For people with family in Auckland the focus on enabling people to leave Auckland, while still restricting inbound visits, is as infuriating as it is cruel. The way Auckland is being dealt with, particularly when bizarre ideas like the Hipkins’ plan emerge, is lighting a slow-burning fuse of resentment and frustration across the country which the Government would be unwise to ignore.

In years to come, when the history of this Government is written, the month of October 2021 will likely be viewed as the time when its honeymoon with the New Zealand public ended. Not only will it be seen as the time when the previous tolerance of restrictions, at whatever level, in the interest of the greater good that the Government had relied on so successfully since March 2020, dissipated, but it was also the time when public patience ran out.

The cumulative effect of prolonged lockdowns, an inept and uncaring MIQ system, and inconsistent rules have finally taken their toll. Unfortunately for the Government, all that has coincided as its own ideas and the luck which has largely sustained it since the outbreak of the virus was also running out.

It is often said that that timing is everything in politics. Labour’s misfortune is that its October travails have occurred at the same time as the summer weather and the yearning for the great New Zealand summer approaches, and more images are starting to appear of people in other countries enjoying themselves as pandemic restrictions are being relaxed.

The fact the Government has appeared increasingly all-at sea over the past month has simply compounded the difficulties. Moreover, having sold the message for so long that we were doing so much better than other countries (as we were) it is now struggling to explain why those countries are getting back to relative normality before us.

This underscores that Labour’s challenges from here on with the pandemic are largely political. For some months it has been setting up the scenario that vaccination is the key to our return to something approaching a normal way of life, and New Zealanders have responded.

Now, with vaccination rates moving towards the 90 percent level nominated as the ideal, the pressure is intensifying on the Government to deliver on its side of the bargain and reopen the country. People increasingly feel they have done the hard work – the pain before the gain as Sir Roger Douglas used to say – and now they want the reward they were promised.
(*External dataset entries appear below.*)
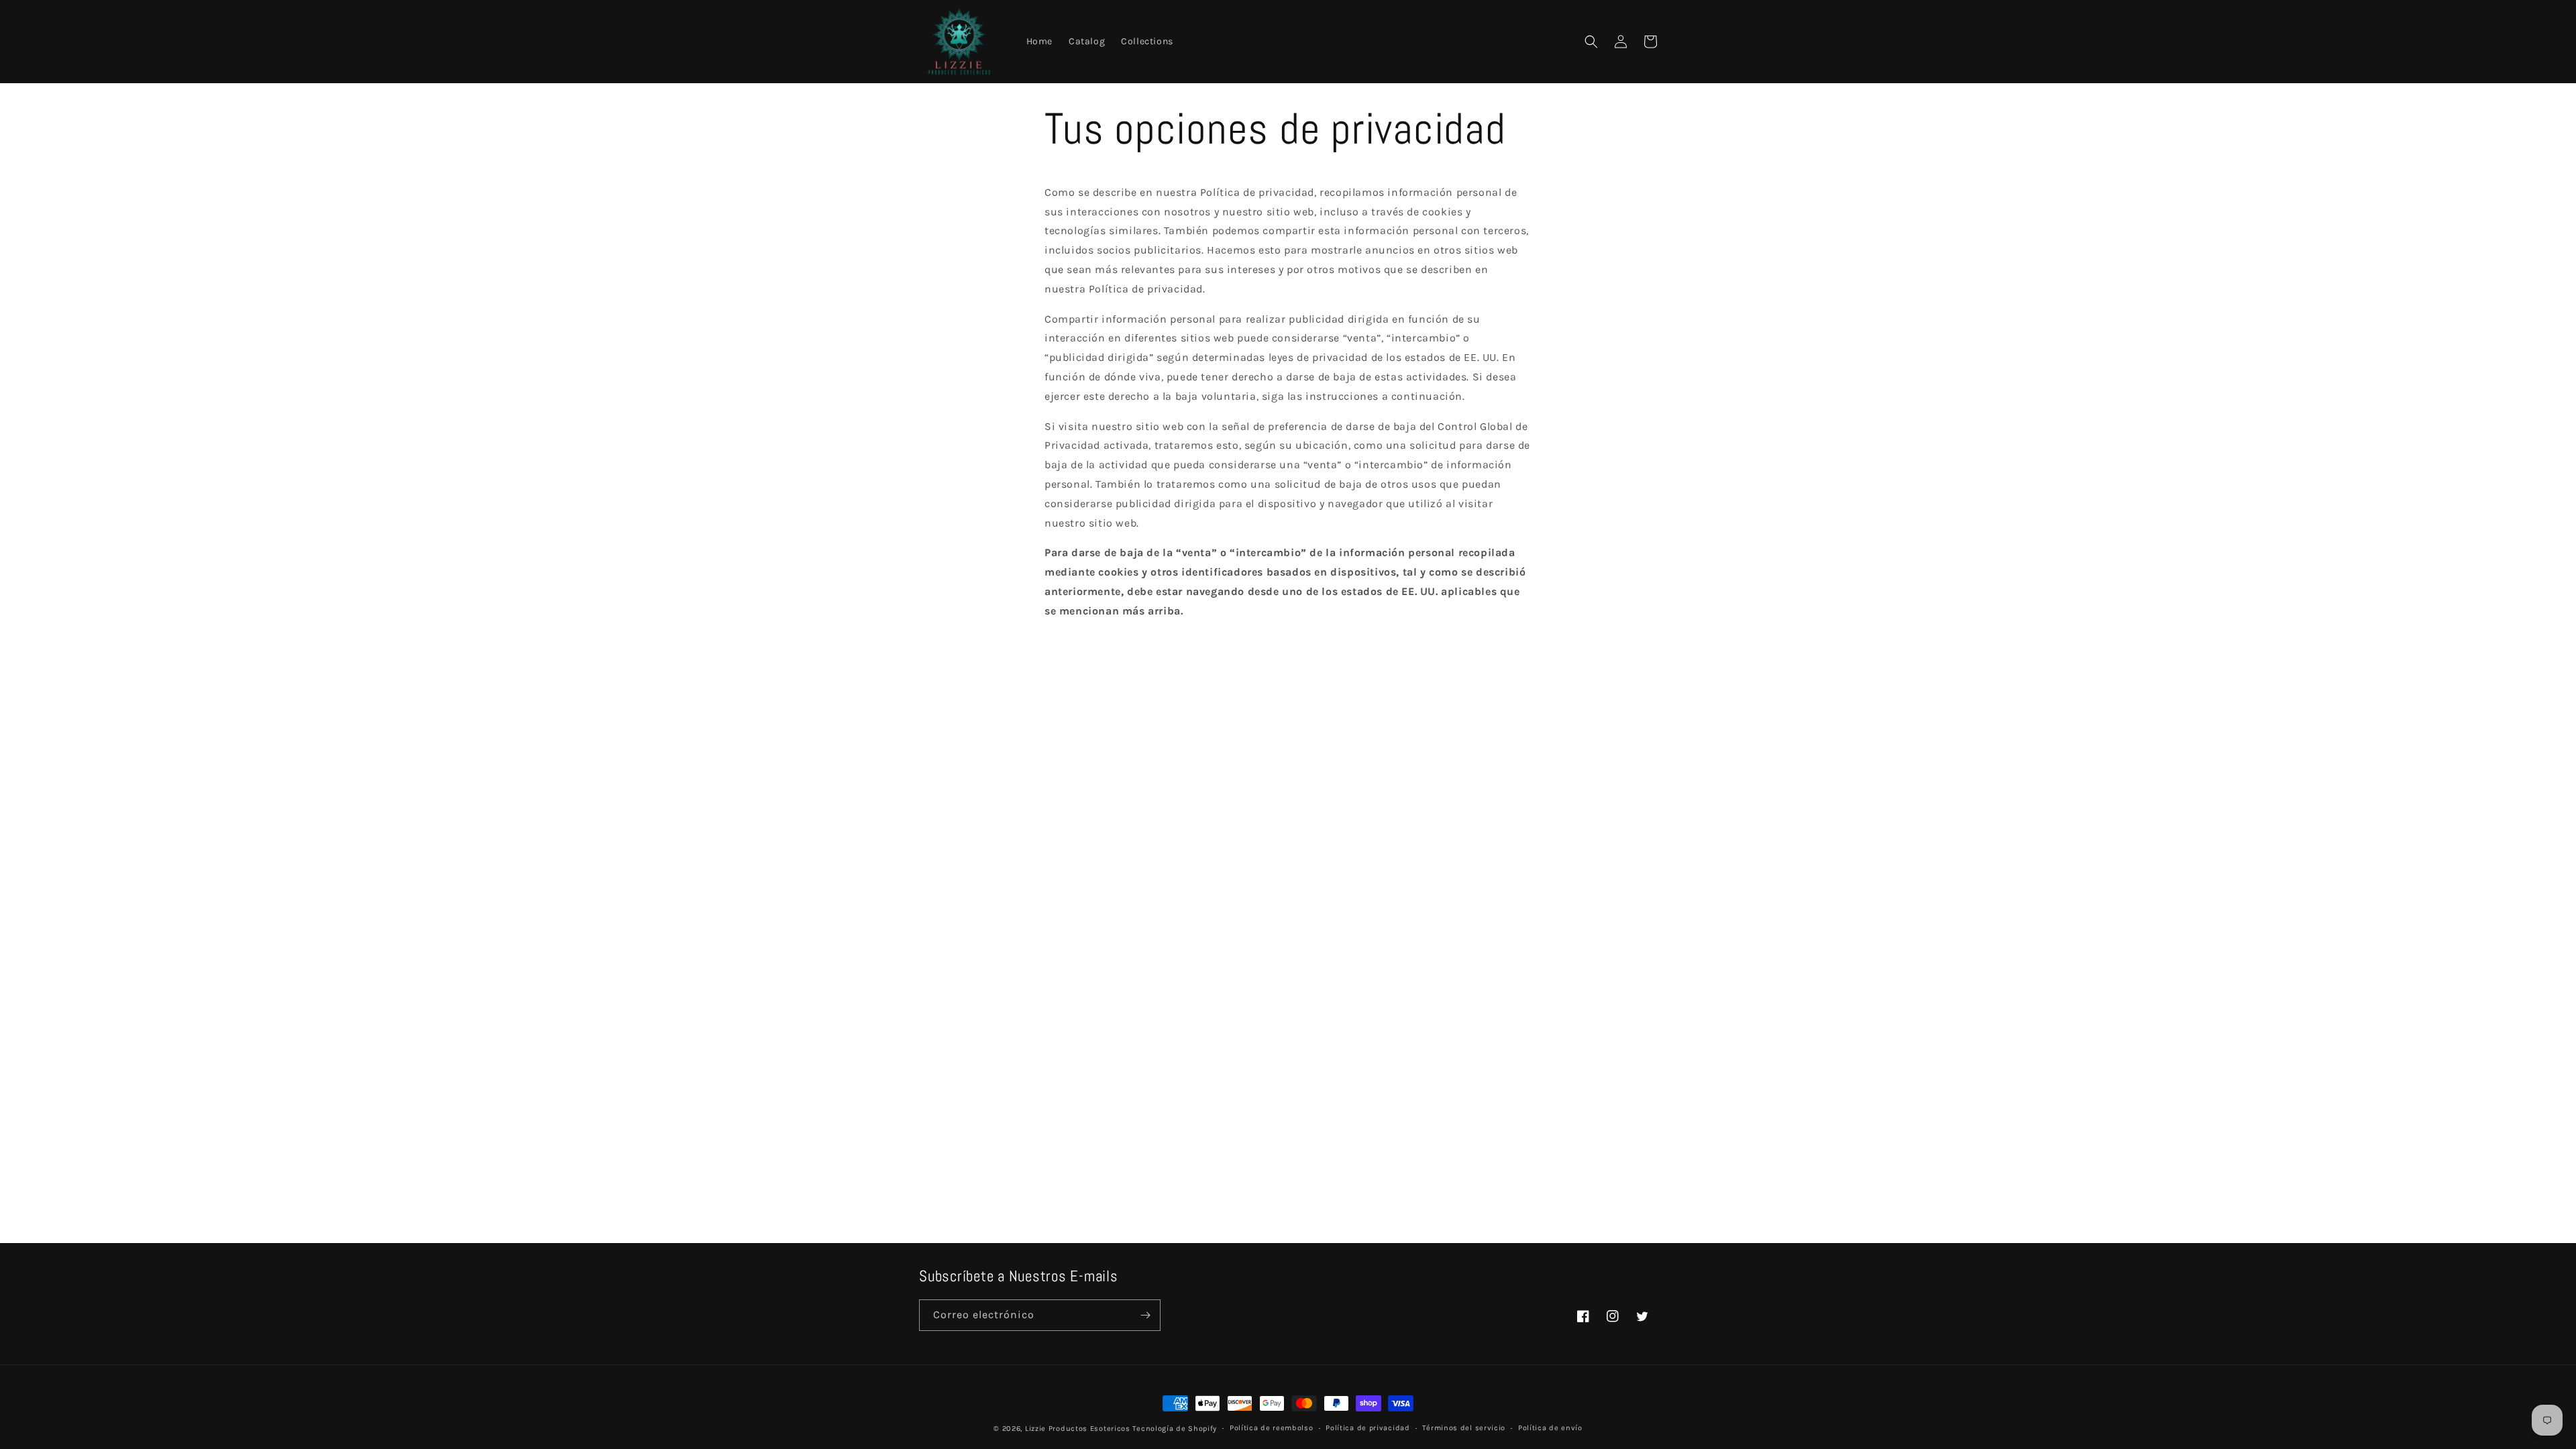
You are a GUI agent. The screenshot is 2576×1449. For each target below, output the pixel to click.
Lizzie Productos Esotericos (1077, 1428)
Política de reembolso (1271, 1428)
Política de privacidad (1367, 1428)
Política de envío (1550, 1428)
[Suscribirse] (1145, 1315)
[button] (1591, 41)
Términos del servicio (1463, 1428)
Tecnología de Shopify (1174, 1428)
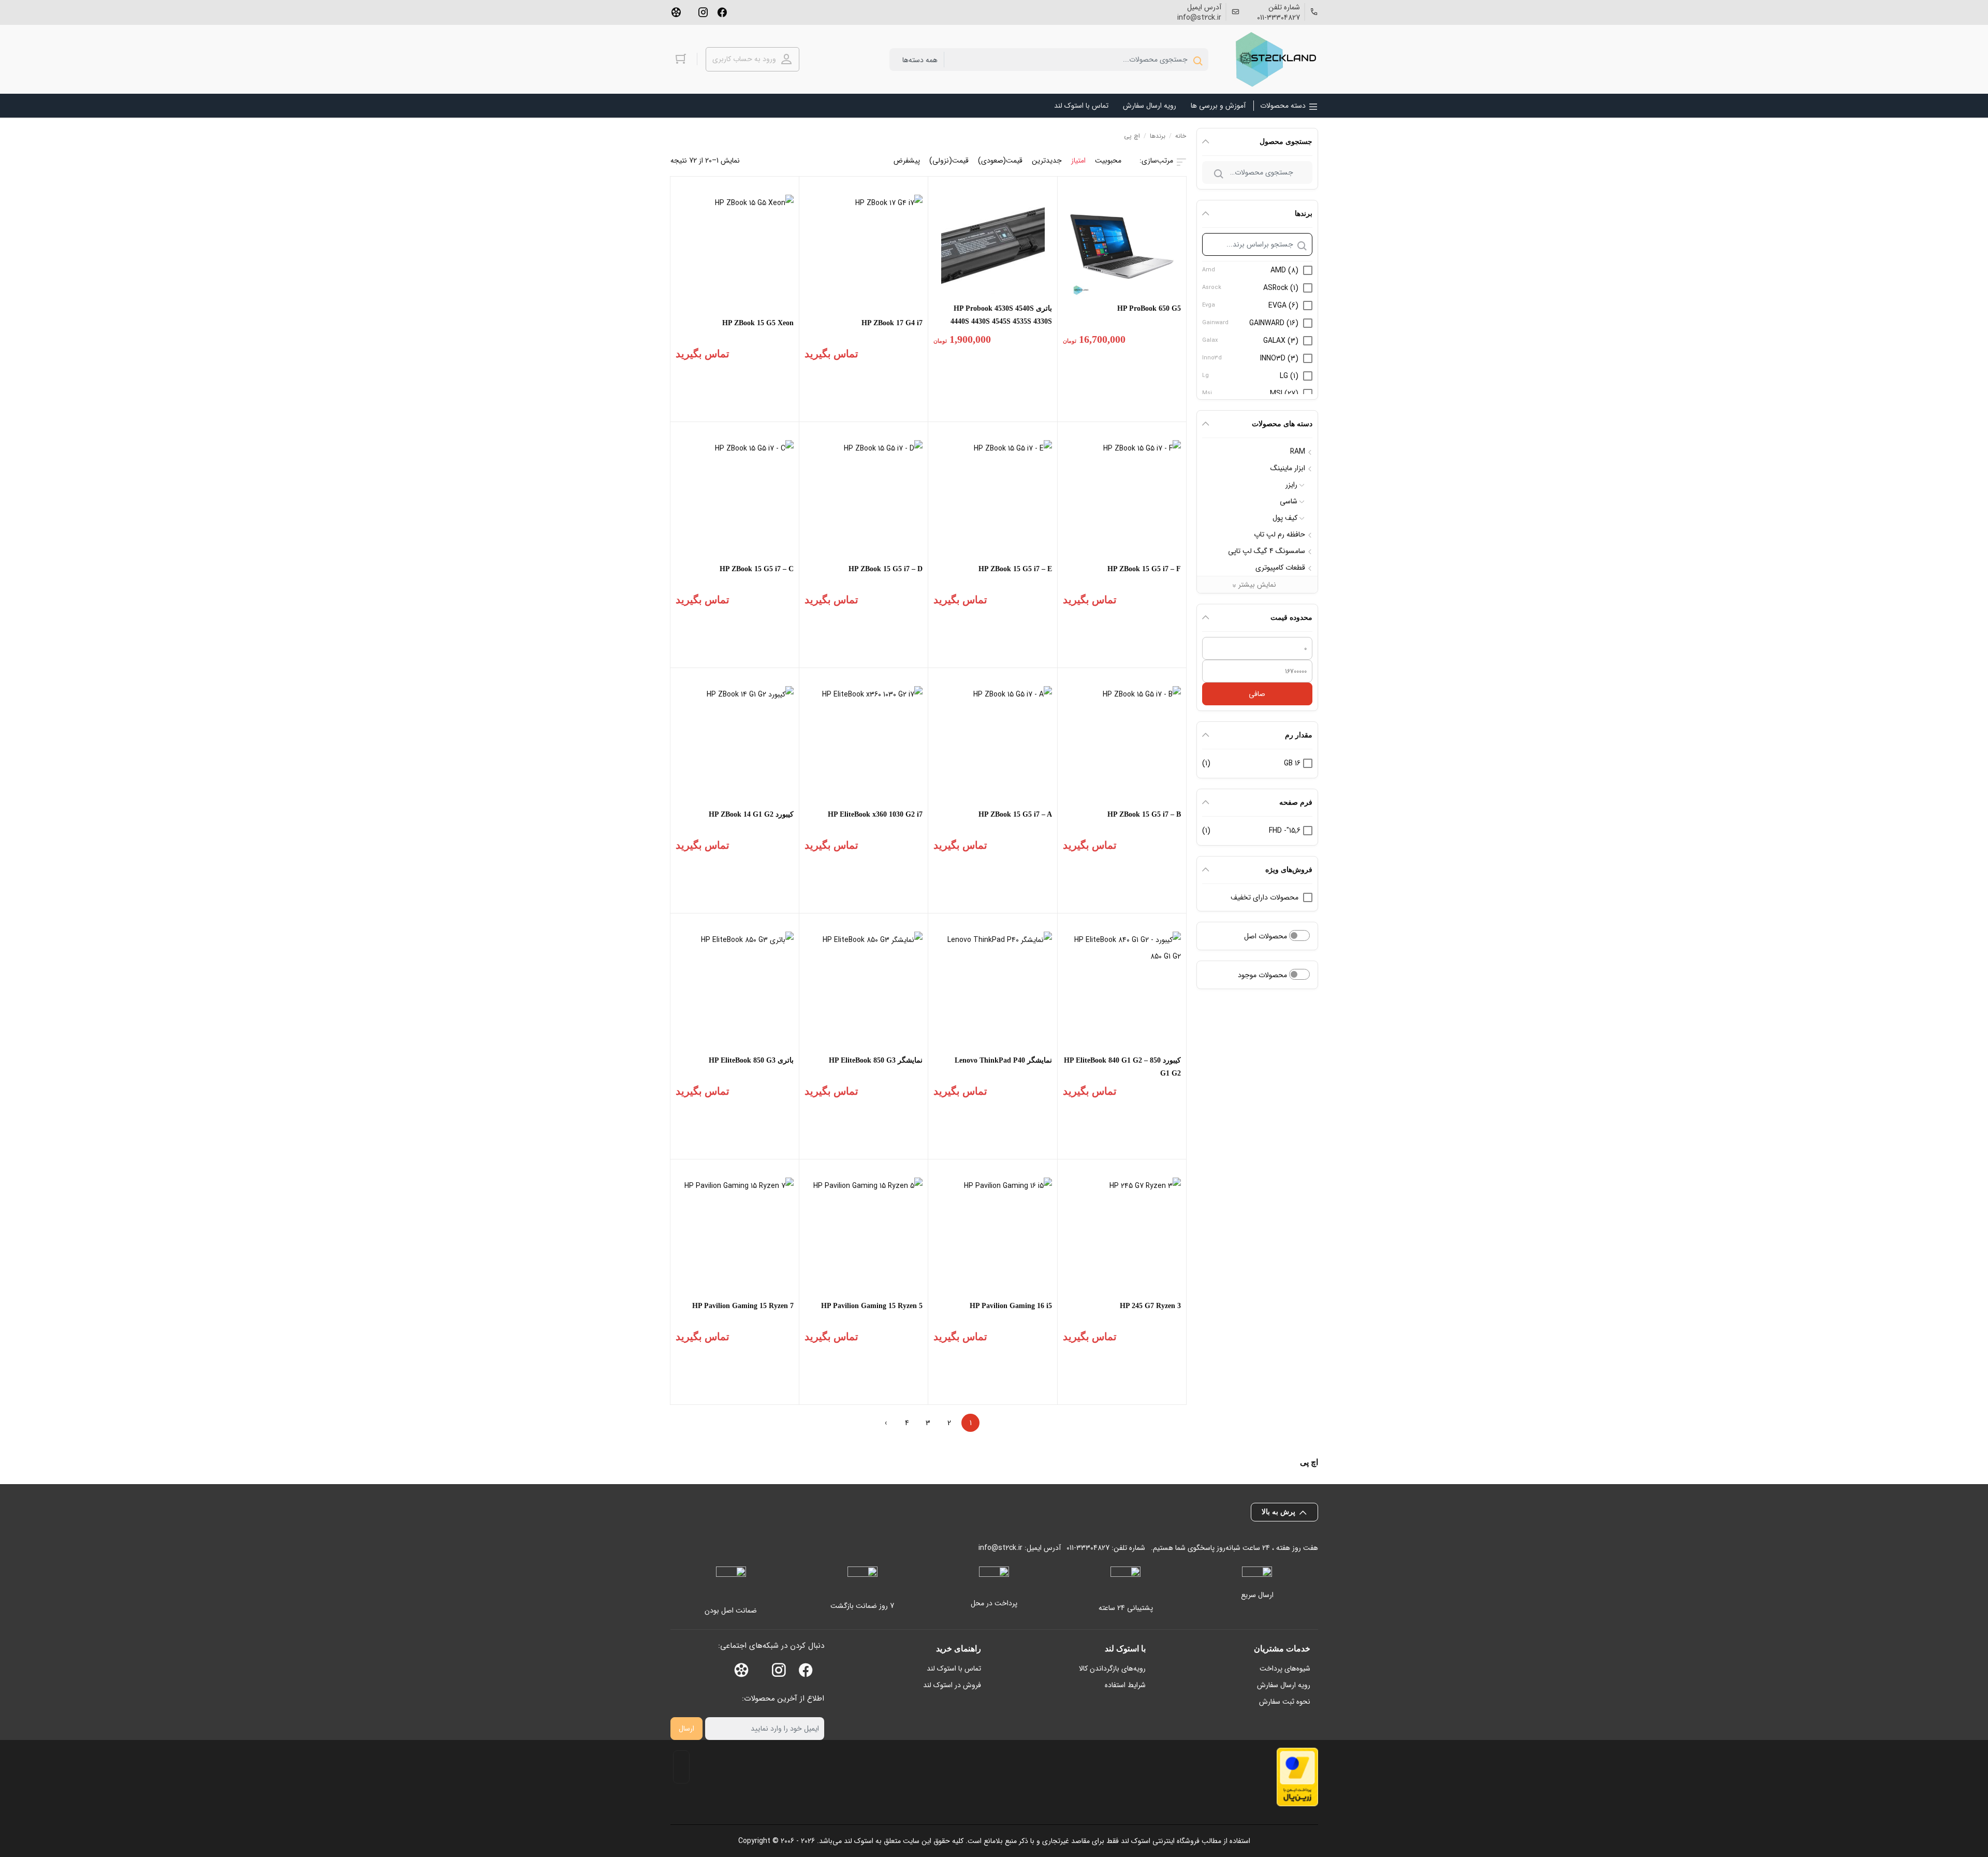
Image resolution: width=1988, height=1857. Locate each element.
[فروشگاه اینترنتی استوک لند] (1274, 59)
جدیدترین (1047, 160)
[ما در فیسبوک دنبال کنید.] (722, 11)
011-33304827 (1278, 17)
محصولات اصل (1266, 936)
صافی (1257, 694)
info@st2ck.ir (1199, 17)
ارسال (686, 1728)
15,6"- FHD (1284, 830)
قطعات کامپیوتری (1280, 567)
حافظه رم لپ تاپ (1279, 534)
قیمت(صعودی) (1000, 160)
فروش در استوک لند (952, 1685)
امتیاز (1078, 160)
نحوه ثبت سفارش (1284, 1701)
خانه (1180, 136)
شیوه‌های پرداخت (1285, 1668)
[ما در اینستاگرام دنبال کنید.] (703, 11)
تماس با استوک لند (954, 1668)
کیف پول (1285, 518)
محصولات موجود (1263, 975)
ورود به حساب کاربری (744, 59)
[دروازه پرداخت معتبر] (1297, 1777)
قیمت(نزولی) (949, 160)
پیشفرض (907, 160)
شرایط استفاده (1125, 1685)
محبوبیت (1108, 160)
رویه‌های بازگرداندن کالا (1112, 1668)
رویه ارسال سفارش (1283, 1685)
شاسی (1288, 501)
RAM (1297, 451)
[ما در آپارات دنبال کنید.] (676, 11)
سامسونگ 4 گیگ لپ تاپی (1266, 551)
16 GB (1292, 763)
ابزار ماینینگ (1287, 468)
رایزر (1291, 484)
Pointing to its record of keeping the virus at bay over the past year is no longer enough – people have moved on and are looking ahead to what comes next. And sooner, rather than later.

This is always the hardest bit for any government – ensuring that the reward provided meets the public expectation. After all, there is nothing as angry as voters who feel they have either been short-changed or deceived by governments when it comes to political promises, especially if they have waited some time for them to come to fruition.

The more the Prime Minister says she wants New Zealanders to be able to enjoy a typical Christmas holiday, the more she consolidates the view in the public mind that it will happen. Now she has to make good on the promise. But, given the practicality of people arranging their holidays and travel, she cannot unduly delay that announcement. The November 29 date she has already nominated is probably as late as she can realistically leave it, without creating a situation where while the news may be good, its timing means it is too late for many people to take advantage of it.

All the Government’s energy needs to go towards making sure that happens, and that neither the whining of epidemiological grinches or hare-brained ideas of regulating the time when people can travel, get in the way of achieving that. Otherwise, it risks reaping the political whirlwind.